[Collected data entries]
######

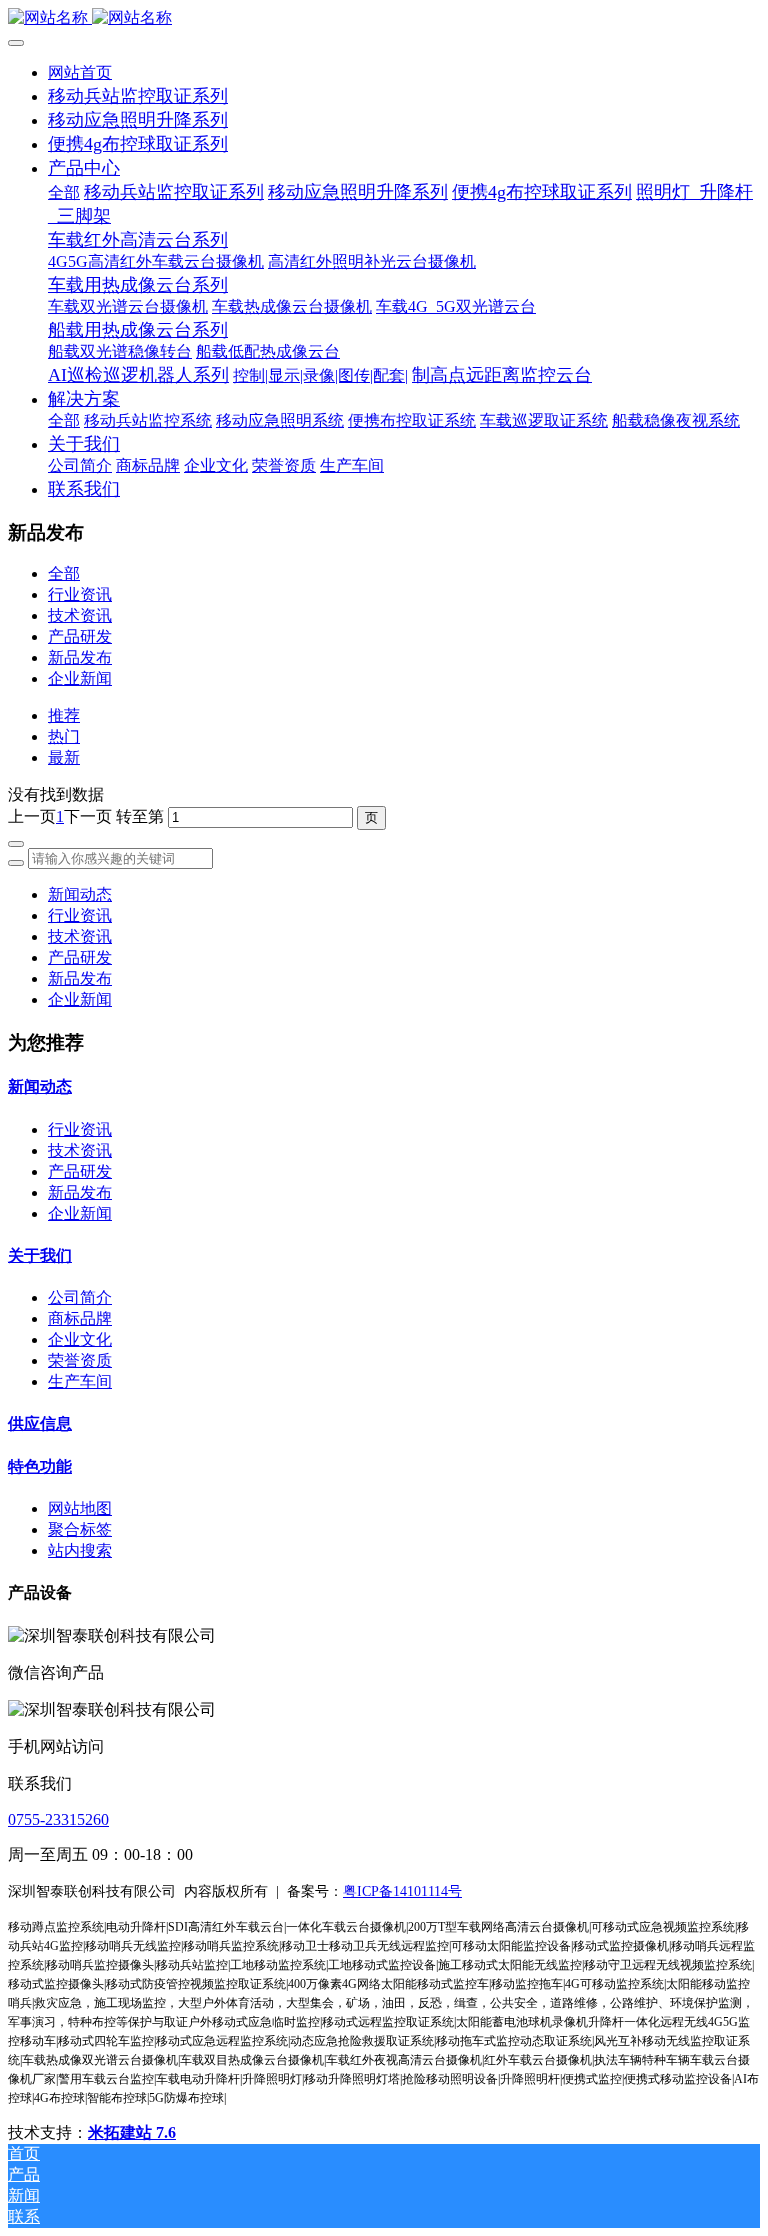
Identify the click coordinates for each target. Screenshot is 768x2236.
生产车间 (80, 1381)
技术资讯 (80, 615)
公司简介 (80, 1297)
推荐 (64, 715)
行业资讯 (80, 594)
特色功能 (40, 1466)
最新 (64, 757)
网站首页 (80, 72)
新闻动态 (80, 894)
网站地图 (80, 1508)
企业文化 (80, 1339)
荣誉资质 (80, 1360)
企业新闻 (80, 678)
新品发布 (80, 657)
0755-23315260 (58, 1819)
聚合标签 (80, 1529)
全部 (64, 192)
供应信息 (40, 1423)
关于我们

######

Task instructions: Each record is to be copied word for word, with no images carried over.

Response to this exercise:
Identify the click coordinates for each target. Screenshot is 768x2236.
生产车间 (80, 1381)
技术资讯 (80, 615)
公司简介 (80, 1297)
推荐 (64, 715)
行业资讯 (80, 594)
特色功能 (40, 1466)
最新 (64, 757)
网站首页 (80, 72)
新闻动态 (80, 894)
网站地图 (80, 1508)
企业文化 (80, 1339)
荣誉资质 (80, 1360)
企业新闻 (80, 678)
新品发布 (80, 657)
0755-23315260 (58, 1819)
聚合标签 (80, 1529)
全部 (64, 192)
供应信息 (40, 1423)
关于我们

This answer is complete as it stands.